Reproduce verbatim the records from the line containing "You are a computer-use agent. Image" up to and including the final line of the records, omitting the pictures.
-- Start --
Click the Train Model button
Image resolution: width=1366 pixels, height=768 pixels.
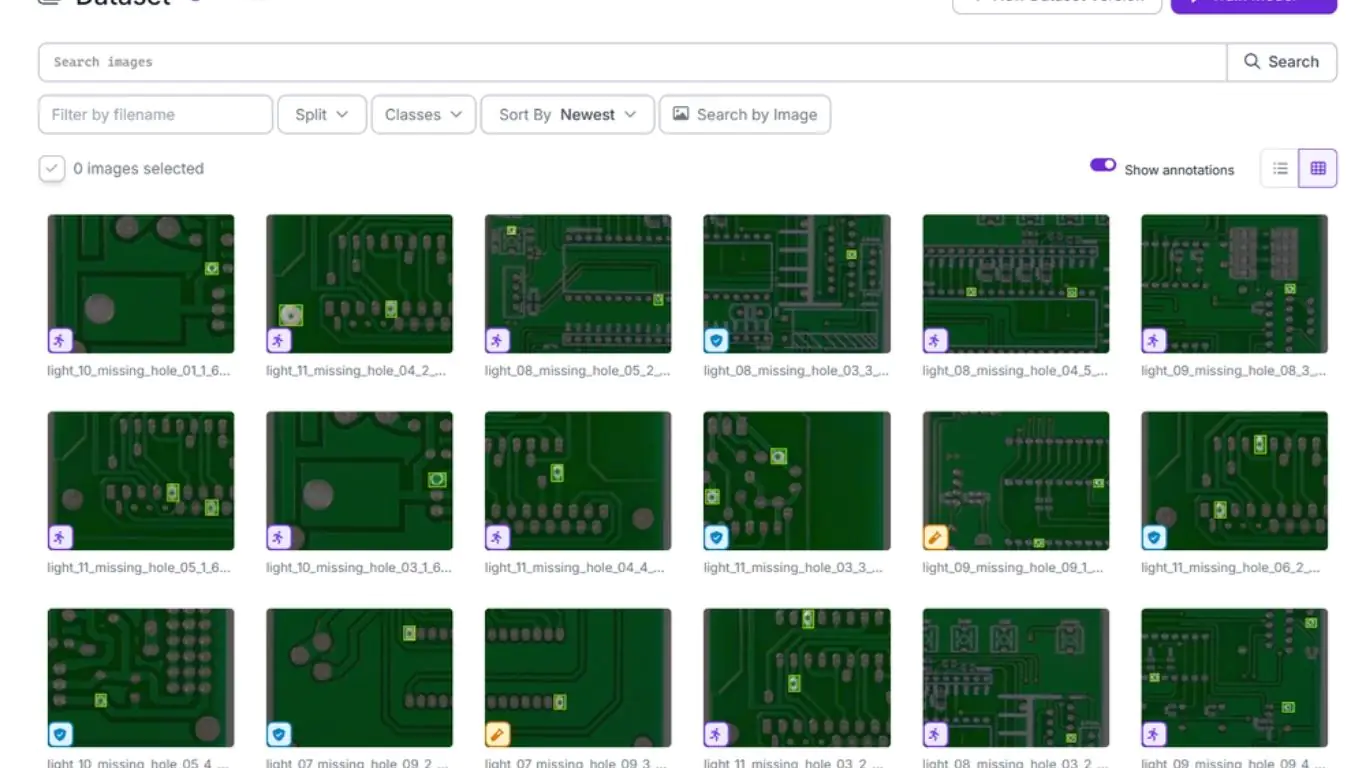1253,3
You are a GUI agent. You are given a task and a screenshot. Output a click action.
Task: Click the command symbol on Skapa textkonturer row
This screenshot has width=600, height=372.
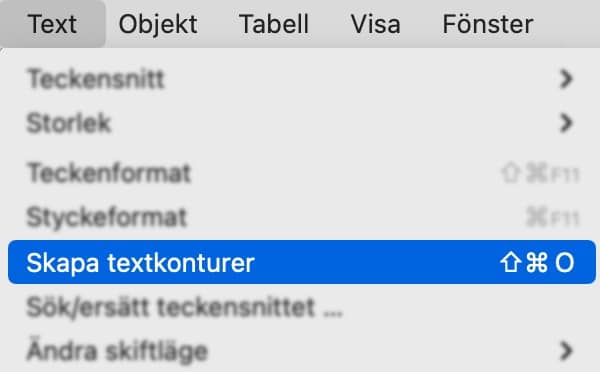point(537,263)
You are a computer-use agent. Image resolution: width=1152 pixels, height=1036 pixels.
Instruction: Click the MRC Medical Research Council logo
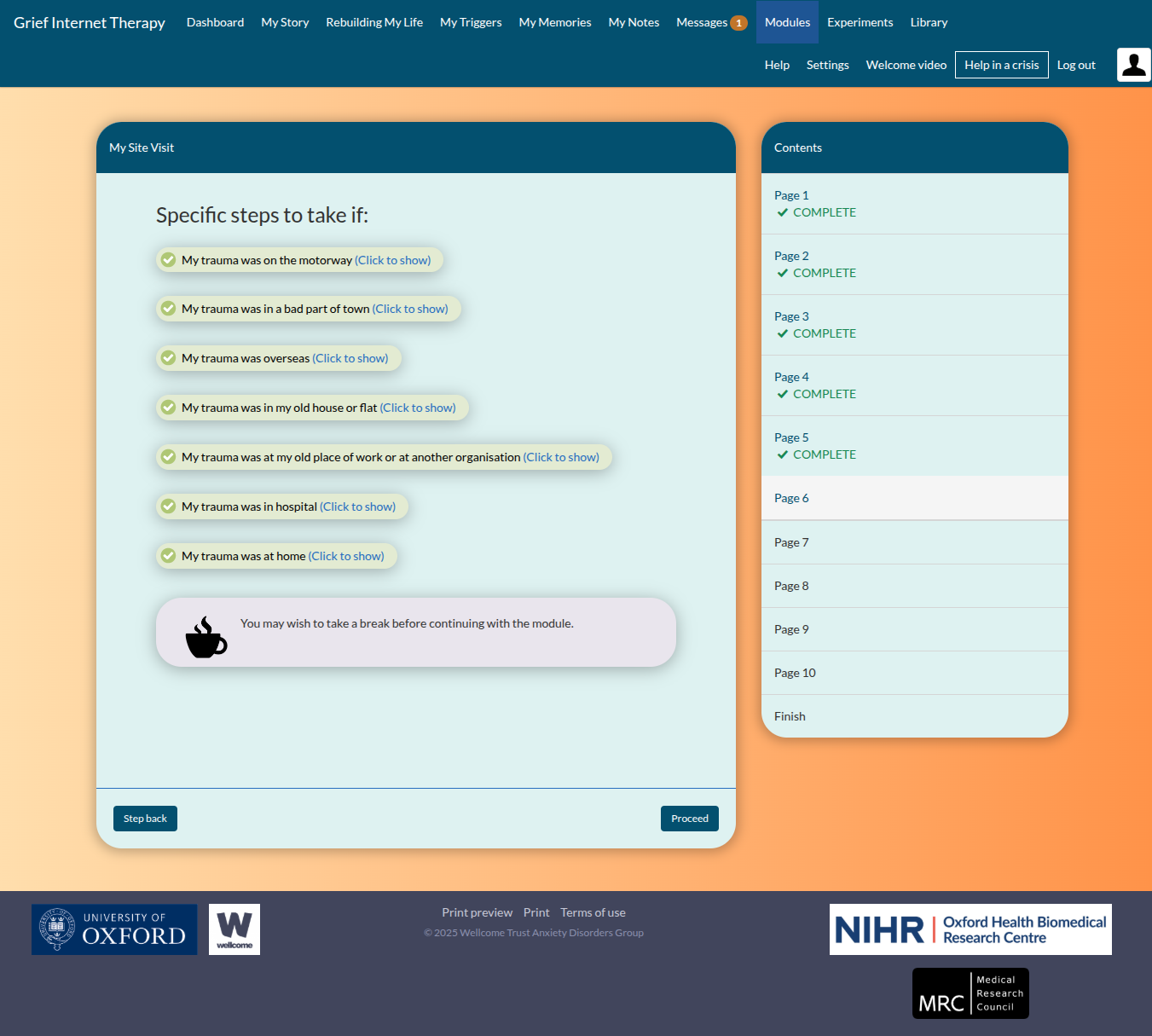click(970, 993)

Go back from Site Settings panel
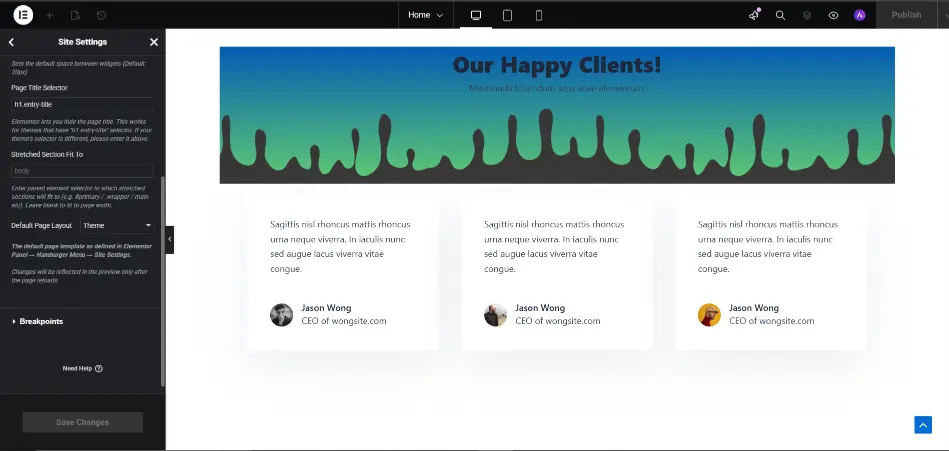click(11, 42)
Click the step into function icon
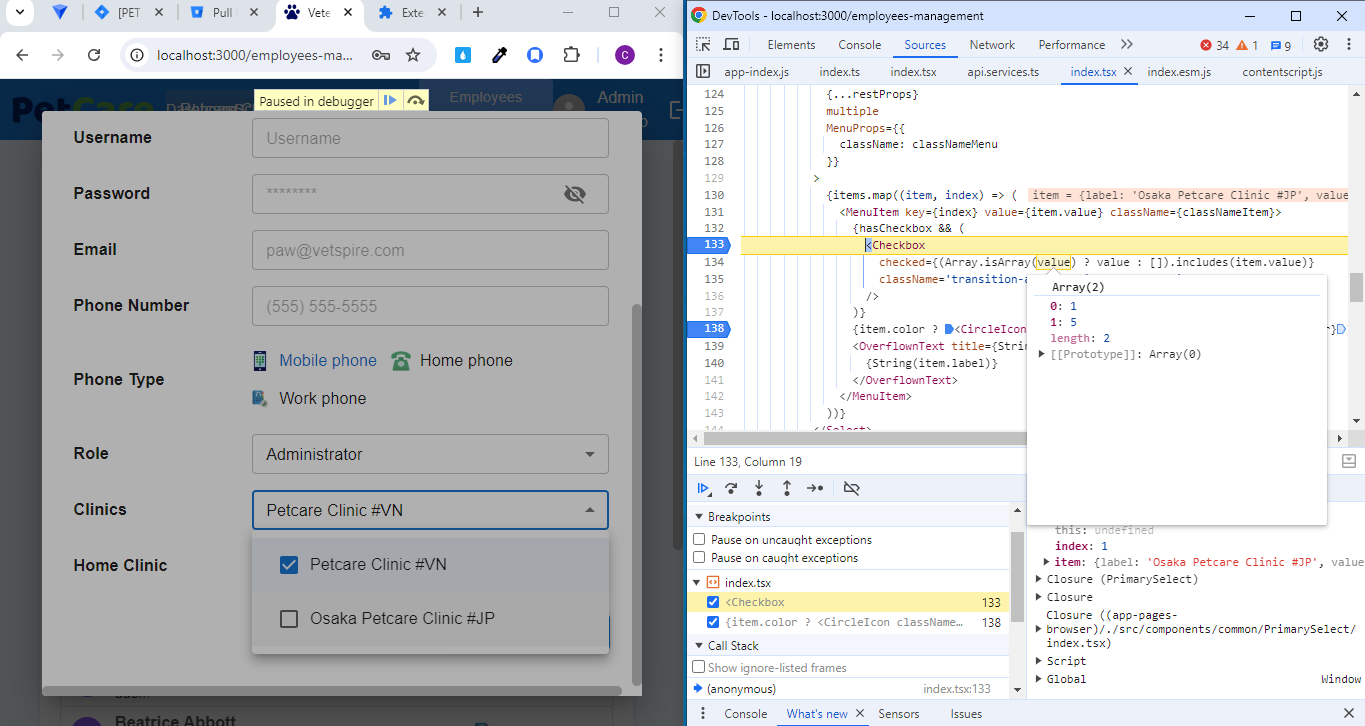 [x=759, y=489]
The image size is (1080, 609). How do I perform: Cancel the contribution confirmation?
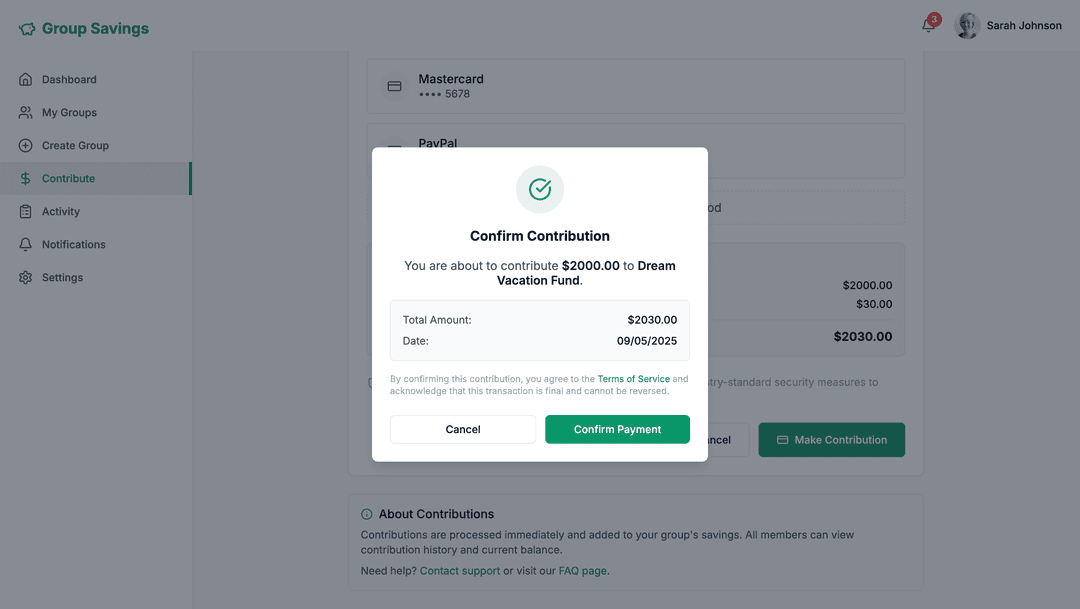462,428
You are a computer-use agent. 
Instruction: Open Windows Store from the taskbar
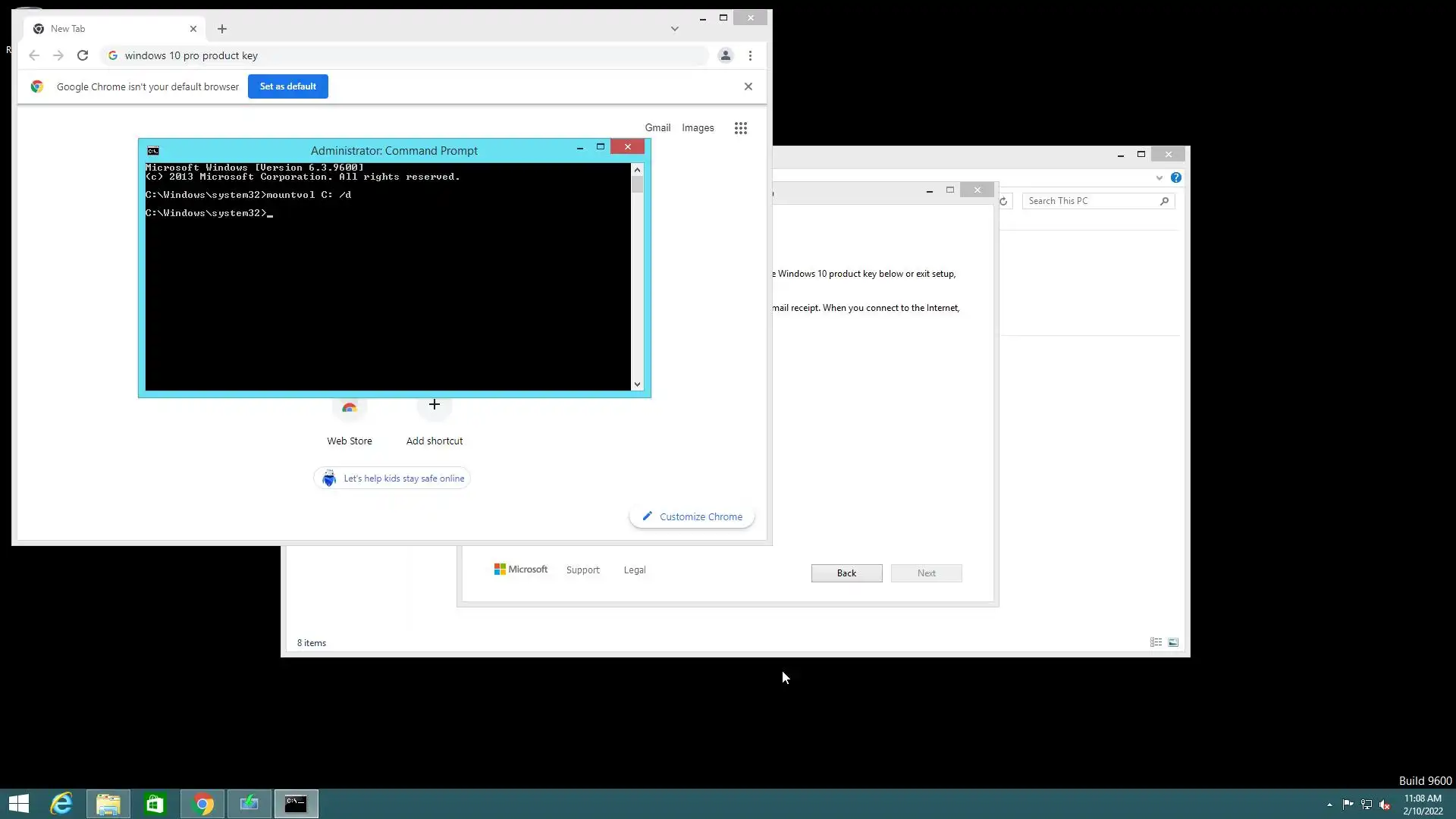coord(155,804)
-- End --
Correct output:
You are a computer-use agent. Image resolution: width=1152 pixels, height=1036 pixels.
Instruction: Click the MRC Medical Research Council logo
click(970, 993)

Go back from Site Settings panel
click(11, 42)
Click the step into function icon
 [x=759, y=489]
The image size is (1080, 609). How do I perform: Cancel the contribution confirmation?
462,428
You are a computer-use agent. 
Instruction: Open Windows Store from the taskbar
coord(155,804)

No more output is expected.